生きやすい世界って何だろう?
昨今,多くの人が生きやすい世界を目指すことが重要とされている気がします.しかしながら,多くの人が生きやすい世界とはどんな世界なんでしょうか?今回は多くの人が生きやすい世界を考えてみました.
いろんな属性の人が受け入れられる社会
多くの人が生きやすい社会とは,いろんな属性の人が受け入れられる社会のことです.いろんな属性の人が受け入れられる社会とは,いろんな属性を持った人が属性によって差別されない社会のことです.例えば小児性愛を持った人が犯罪予備軍として差別されないことです.これと同時に小児性愛をケアするような環境を社会が用意することです.なぜ小児性愛の人をケアすべきであるかというと,まったくケアせずに抑圧されれば,犯罪を犯したり,精神を病んでしまったりすることが考えられるからです[1].これは,食欲が満たされない人が泥棒をしたりすることと同じ原理です.人間の欲求を悪として抑圧することは大きな問題を起こしてしまう可能性を孕んでいます.

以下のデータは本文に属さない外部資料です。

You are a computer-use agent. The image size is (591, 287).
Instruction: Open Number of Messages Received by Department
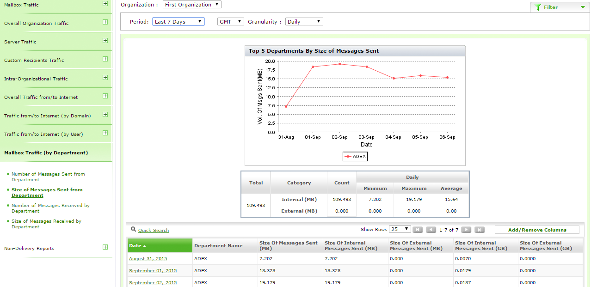click(50, 208)
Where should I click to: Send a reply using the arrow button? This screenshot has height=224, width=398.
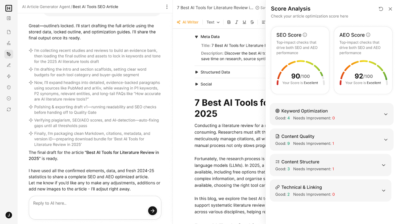click(153, 211)
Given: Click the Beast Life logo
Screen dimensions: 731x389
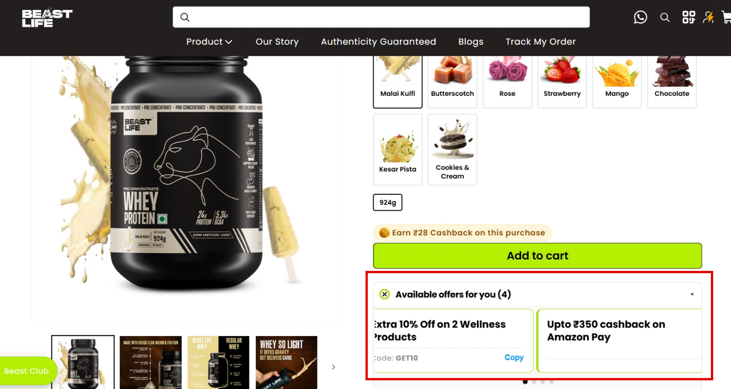Looking at the screenshot, I should (47, 18).
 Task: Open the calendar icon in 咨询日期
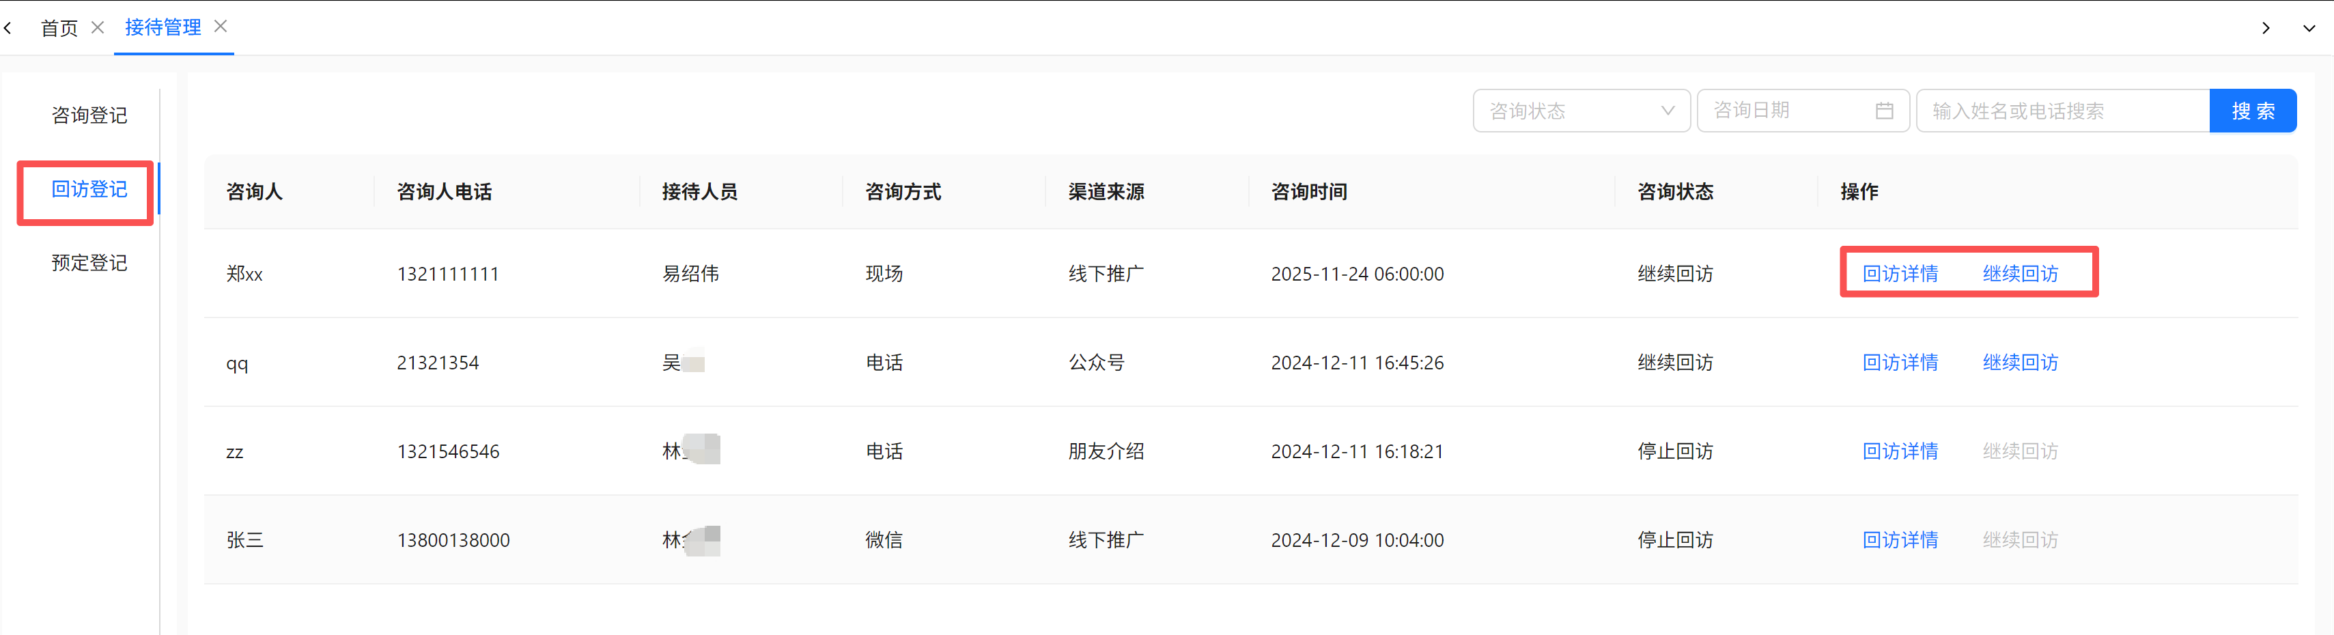click(x=1884, y=111)
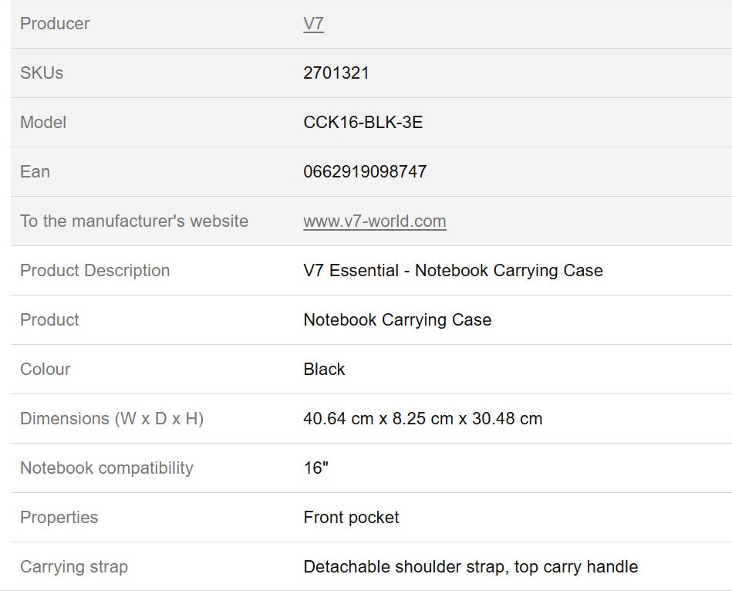The image size is (732, 591).
Task: Click the SKUs row label
Action: pyautogui.click(x=42, y=73)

様々な人が生きやすい世界を目指すためには,バリアフリーの考え方も必要です.例えばADHDを持った人を社会が受け入れても,ADHDの人の周りの人たちが苦労することは問題です.ADHDの人を受け入れる為には,1.ADHDに対する排除をなくす.2.ADHDが定型発達の人たちと同じように社会で生活できるようにする.この2つのステップが重要です.従って,ADHDの人が社会で普通に振舞えるような支援ツールが必要となります.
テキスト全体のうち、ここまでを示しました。